Repeat the data. Keep each line identical.

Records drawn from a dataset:
- - - - -

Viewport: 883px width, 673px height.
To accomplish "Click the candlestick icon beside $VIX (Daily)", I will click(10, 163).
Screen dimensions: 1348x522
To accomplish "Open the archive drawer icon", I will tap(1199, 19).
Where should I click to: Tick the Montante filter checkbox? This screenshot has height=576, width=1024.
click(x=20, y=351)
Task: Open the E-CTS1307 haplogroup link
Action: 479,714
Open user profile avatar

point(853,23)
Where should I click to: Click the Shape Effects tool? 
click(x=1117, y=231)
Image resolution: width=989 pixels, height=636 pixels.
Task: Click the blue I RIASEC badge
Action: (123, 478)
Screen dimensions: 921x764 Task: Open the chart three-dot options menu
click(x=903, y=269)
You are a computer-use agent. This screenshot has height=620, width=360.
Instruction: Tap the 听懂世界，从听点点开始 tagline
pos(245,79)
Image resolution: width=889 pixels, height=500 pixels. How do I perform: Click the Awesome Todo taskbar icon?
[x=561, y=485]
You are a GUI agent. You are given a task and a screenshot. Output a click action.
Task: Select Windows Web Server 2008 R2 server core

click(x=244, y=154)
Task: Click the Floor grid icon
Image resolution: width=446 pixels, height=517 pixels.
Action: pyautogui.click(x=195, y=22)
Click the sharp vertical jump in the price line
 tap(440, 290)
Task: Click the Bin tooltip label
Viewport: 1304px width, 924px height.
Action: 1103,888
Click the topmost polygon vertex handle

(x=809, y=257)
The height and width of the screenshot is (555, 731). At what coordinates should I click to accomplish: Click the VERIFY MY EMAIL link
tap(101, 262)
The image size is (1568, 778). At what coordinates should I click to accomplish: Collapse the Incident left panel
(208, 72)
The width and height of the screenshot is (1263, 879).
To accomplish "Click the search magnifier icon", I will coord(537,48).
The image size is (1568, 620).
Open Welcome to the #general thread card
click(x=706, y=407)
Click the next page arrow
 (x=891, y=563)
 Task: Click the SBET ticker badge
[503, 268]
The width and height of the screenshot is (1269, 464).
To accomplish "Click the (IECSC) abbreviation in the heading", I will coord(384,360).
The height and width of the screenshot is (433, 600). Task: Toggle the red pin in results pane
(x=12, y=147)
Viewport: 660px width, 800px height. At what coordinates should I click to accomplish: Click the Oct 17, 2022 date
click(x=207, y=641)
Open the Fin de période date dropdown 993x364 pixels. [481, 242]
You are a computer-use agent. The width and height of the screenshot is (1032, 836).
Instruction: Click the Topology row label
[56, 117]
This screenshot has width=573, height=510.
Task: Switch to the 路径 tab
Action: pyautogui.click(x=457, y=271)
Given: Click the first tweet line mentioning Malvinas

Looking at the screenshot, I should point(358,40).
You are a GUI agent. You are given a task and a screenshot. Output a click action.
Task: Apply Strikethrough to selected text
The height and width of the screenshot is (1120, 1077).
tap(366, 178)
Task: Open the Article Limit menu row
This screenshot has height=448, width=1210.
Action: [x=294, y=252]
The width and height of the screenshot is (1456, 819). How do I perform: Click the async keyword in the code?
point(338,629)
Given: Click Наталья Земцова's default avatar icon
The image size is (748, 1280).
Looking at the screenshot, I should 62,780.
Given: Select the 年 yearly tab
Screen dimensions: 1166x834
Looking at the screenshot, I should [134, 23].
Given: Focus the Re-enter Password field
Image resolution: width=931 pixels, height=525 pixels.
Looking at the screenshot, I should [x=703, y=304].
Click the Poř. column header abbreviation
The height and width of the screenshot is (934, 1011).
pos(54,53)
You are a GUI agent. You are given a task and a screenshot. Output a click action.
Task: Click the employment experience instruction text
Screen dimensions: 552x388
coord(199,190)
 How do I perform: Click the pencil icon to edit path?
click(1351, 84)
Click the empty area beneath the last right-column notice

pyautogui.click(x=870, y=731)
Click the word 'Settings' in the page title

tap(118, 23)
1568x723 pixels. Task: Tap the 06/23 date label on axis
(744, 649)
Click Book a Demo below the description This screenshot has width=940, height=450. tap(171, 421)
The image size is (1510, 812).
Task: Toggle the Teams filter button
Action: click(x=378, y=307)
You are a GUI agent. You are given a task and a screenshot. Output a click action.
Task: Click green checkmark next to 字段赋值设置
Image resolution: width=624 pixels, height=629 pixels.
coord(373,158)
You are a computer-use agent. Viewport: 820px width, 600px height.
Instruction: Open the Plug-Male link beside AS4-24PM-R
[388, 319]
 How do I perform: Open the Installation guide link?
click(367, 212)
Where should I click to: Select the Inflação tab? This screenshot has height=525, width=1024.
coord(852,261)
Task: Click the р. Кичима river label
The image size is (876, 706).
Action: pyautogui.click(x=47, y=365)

- - - - -

- _Exercise output_
Viewport: 883px width, 673px height.
To accomplish "Click the candlestick icon beside $VIX (Daily)", I will click(10, 163).
Screen dimensions: 1348x522
To accomplish "Open the archive drawer icon", I will tap(1199, 19).
Where should I click to: Tick the Montante filter checkbox? This screenshot has height=576, width=1024.
click(x=20, y=351)
Task: Open the E-CTS1307 haplogroup link
Action: 479,714
Open user profile avatar

point(853,23)
Where should I click to: Click the Shape Effects tool? 
click(x=1117, y=231)
Image resolution: width=989 pixels, height=636 pixels.
Task: Click the blue I RIASEC badge
Action: (123, 478)
Screen dimensions: 921x764 Task: Open the chart three-dot options menu
click(x=903, y=269)
You are a computer-use agent. This screenshot has height=620, width=360.
Instruction: Tap the 听懂世界，从听点点开始 tagline
pos(245,79)
Image resolution: width=889 pixels, height=500 pixels. How do I perform: Click the Awesome Todo taskbar icon?
[x=561, y=485]
You are a GUI agent. You are given a task and a screenshot. Output a click action.
Task: Select Windows Web Server 2008 R2 server core

click(x=244, y=154)
Task: Click the Floor grid icon
Image resolution: width=446 pixels, height=517 pixels.
Action: pyautogui.click(x=195, y=22)
Click the sharp vertical jump in the price line
 tap(440, 290)
Task: Click the Bin tooltip label
Viewport: 1304px width, 924px height.
Action: 1103,888
Click the topmost polygon vertex handle

(x=809, y=257)
The height and width of the screenshot is (555, 731). At what coordinates should I click to accomplish: Click the VERIFY MY EMAIL link
tap(101, 262)
The image size is (1568, 778). At what coordinates should I click to accomplish: Collapse the Incident left panel
(208, 72)
The width and height of the screenshot is (1263, 879).
To accomplish "Click the search magnifier icon", I will coord(537,48).
The image size is (1568, 620).
Open Welcome to the #general thread card
click(x=706, y=407)
Click the next page arrow
 (x=891, y=563)
 Task: Click the SBET ticker badge
[503, 268]
The width and height of the screenshot is (1269, 464).
To accomplish "Click the (IECSC) abbreviation in the heading", I will coord(384,360).
The height and width of the screenshot is (433, 600). Task: Toggle the red pin in results pane
(x=12, y=147)
Viewport: 660px width, 800px height. At what coordinates should I click to accomplish: Click the Oct 17, 2022 date
click(x=207, y=641)
Open the Fin de période date dropdown 993x364 pixels. [481, 242]
You are a computer-use agent. The width and height of the screenshot is (1032, 836).
Instruction: Click the Topology row label
[56, 117]
This screenshot has width=573, height=510.
Task: Switch to the 路径 tab
Action: pyautogui.click(x=457, y=271)
Given: Click the first tweet line mentioning Malvinas

Looking at the screenshot, I should point(358,40).
You are a GUI agent. You are given a task and a screenshot. Output a click action.
Task: Apply Strikethrough to selected text
The height and width of the screenshot is (1120, 1077).
tap(366, 178)
Task: Open the Article Limit menu row
This screenshot has height=448, width=1210.
Action: [x=294, y=252]
The width and height of the screenshot is (1456, 819). How do I perform: Click the async keyword in the code?
point(338,629)
Given: Click Наталья Земцова's default avatar icon
The image size is (748, 1280).
Looking at the screenshot, I should 62,780.
Given: Select the 年 yearly tab
Screen dimensions: 1166x834
Looking at the screenshot, I should [134, 23].
Given: Focus the Re-enter Password field
Image resolution: width=931 pixels, height=525 pixels.
Looking at the screenshot, I should [x=703, y=304].
Click the Poř. column header abbreviation
The height and width of the screenshot is (934, 1011).
pos(54,53)
You are a GUI agent. You are given a task and a screenshot. Output a click action.
Task: Click the employment experience instruction text
Screen dimensions: 552x388
coord(199,190)
 How do I perform: Click the pencil icon to edit path?
click(1351, 84)
Click the empty area beneath the last right-column notice

pyautogui.click(x=870, y=731)
Click the word 'Settings' in the page title

tap(118, 23)
1568x723 pixels. Task: Tap the 06/23 date label on axis
(744, 649)
Click Book a Demo below the description This screenshot has width=940, height=450. tap(171, 421)
The image size is (1510, 812).
Task: Toggle the Teams filter button
Action: click(x=378, y=307)
You are a GUI agent. You are given a task and a screenshot. Output a click action.
Task: Click green checkmark next to 字段赋值设置
Image resolution: width=624 pixels, height=629 pixels.
coord(373,158)
You are a computer-use agent. Viewport: 820px width, 600px height.
Instruction: Open the Plug-Male link beside AS4-24PM-R
[388, 319]
 How do I perform: Open the Installation guide link?
click(367, 212)
Where should I click to: Select the Inflação tab? This screenshot has height=525, width=1024.
coord(852,261)
Task: Click the р. Кичима river label
The image size is (876, 706).
Action: pyautogui.click(x=47, y=365)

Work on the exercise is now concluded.